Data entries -

■ ■ ■ ■ ■

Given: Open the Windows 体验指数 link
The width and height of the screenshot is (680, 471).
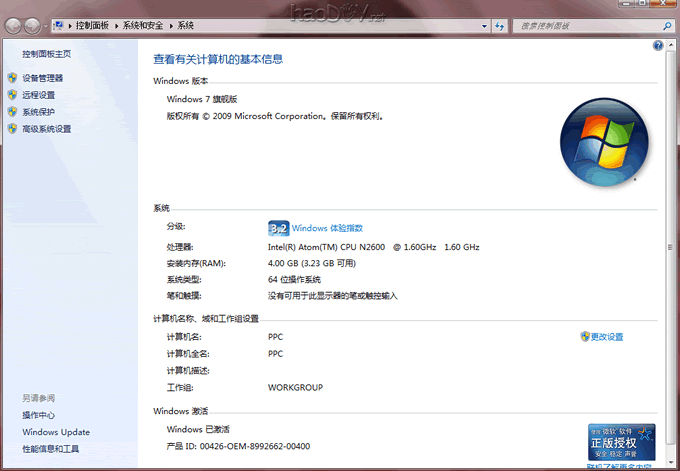Looking at the screenshot, I should point(327,228).
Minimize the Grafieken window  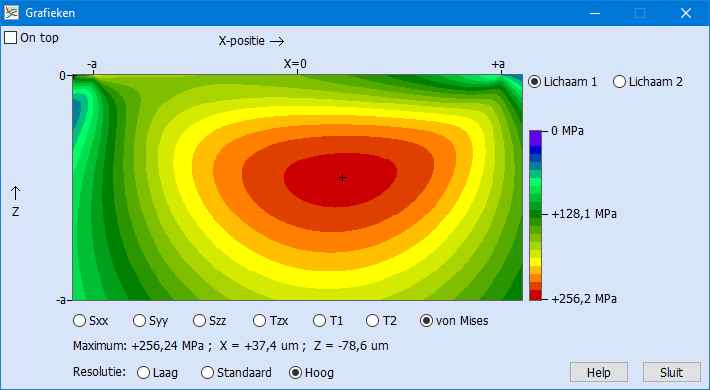(595, 13)
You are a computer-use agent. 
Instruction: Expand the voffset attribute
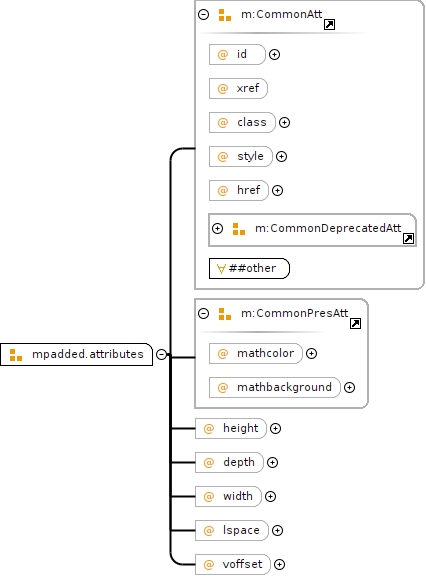tap(279, 564)
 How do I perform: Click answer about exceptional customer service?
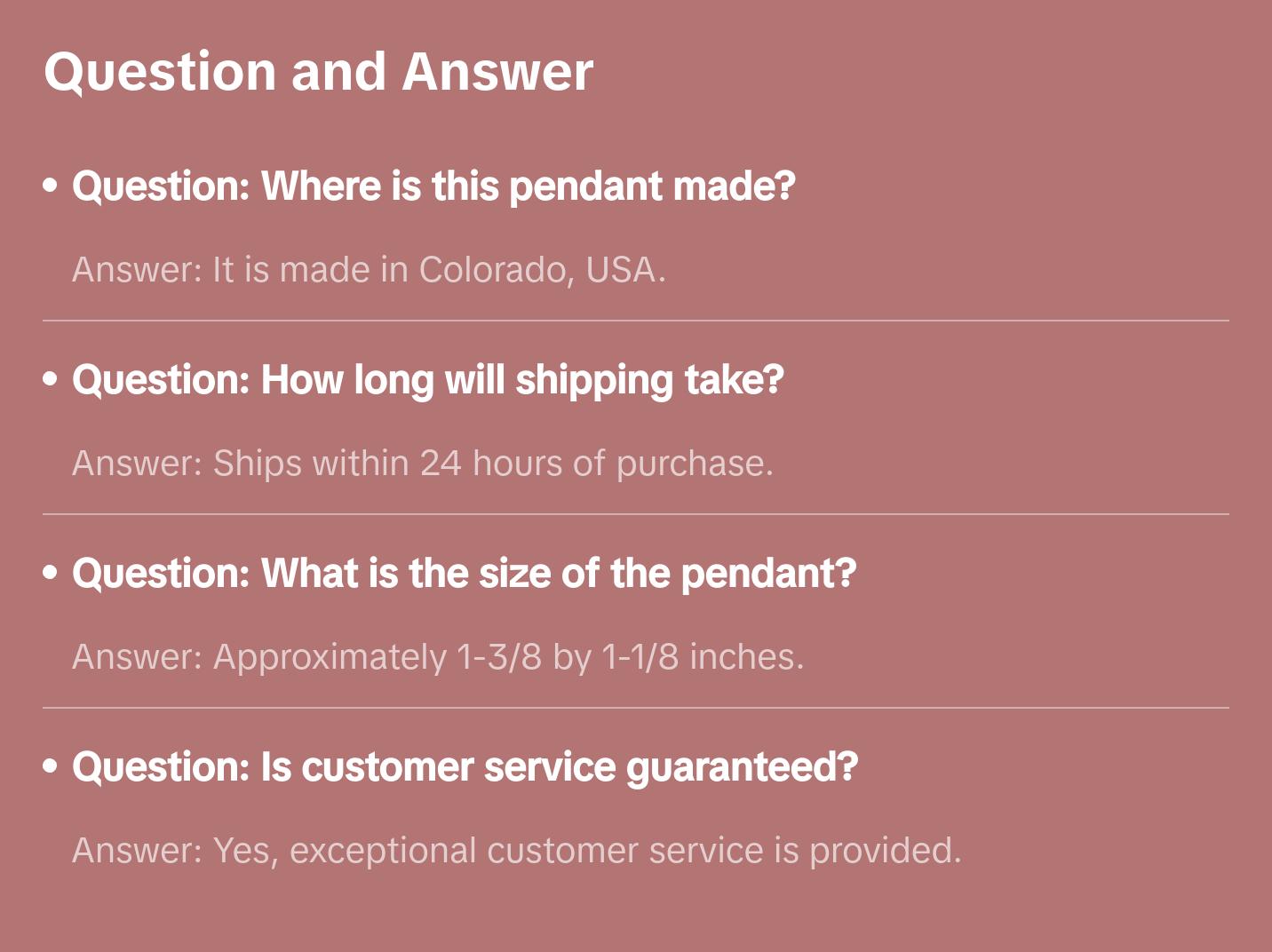coord(516,851)

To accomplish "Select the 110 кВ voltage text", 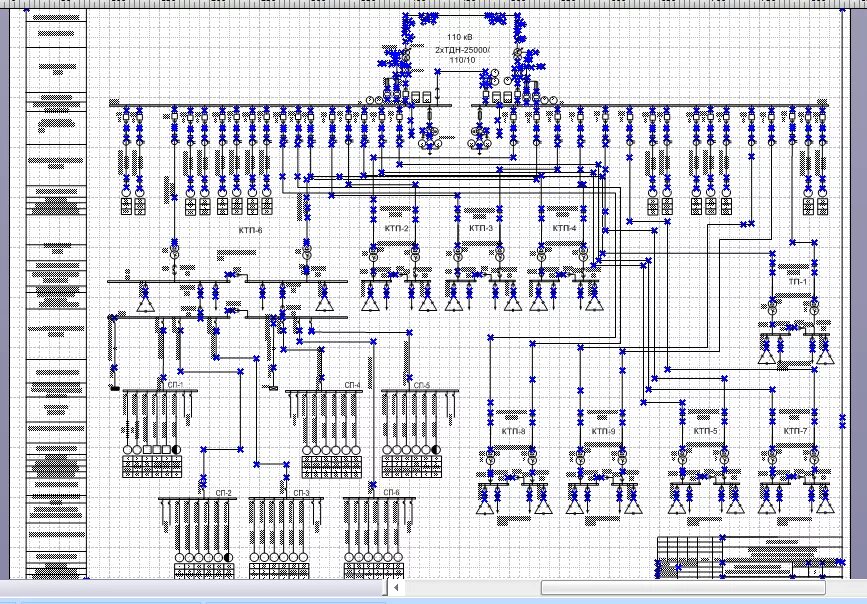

■ ■ ■ ■ ■

Exercise objective -
Starting at the line that contains "You are a computer-use agent.", transcribe each line through the last one of the entries above, exactly and without pictures.

Response -
You are a computer-use agent. 
Instruction: Expand the voffset attribute
tap(279, 564)
 How do I perform: Click answer about exceptional customer service?
coord(516,851)

To accomplish "Select the 110 кВ voltage text", 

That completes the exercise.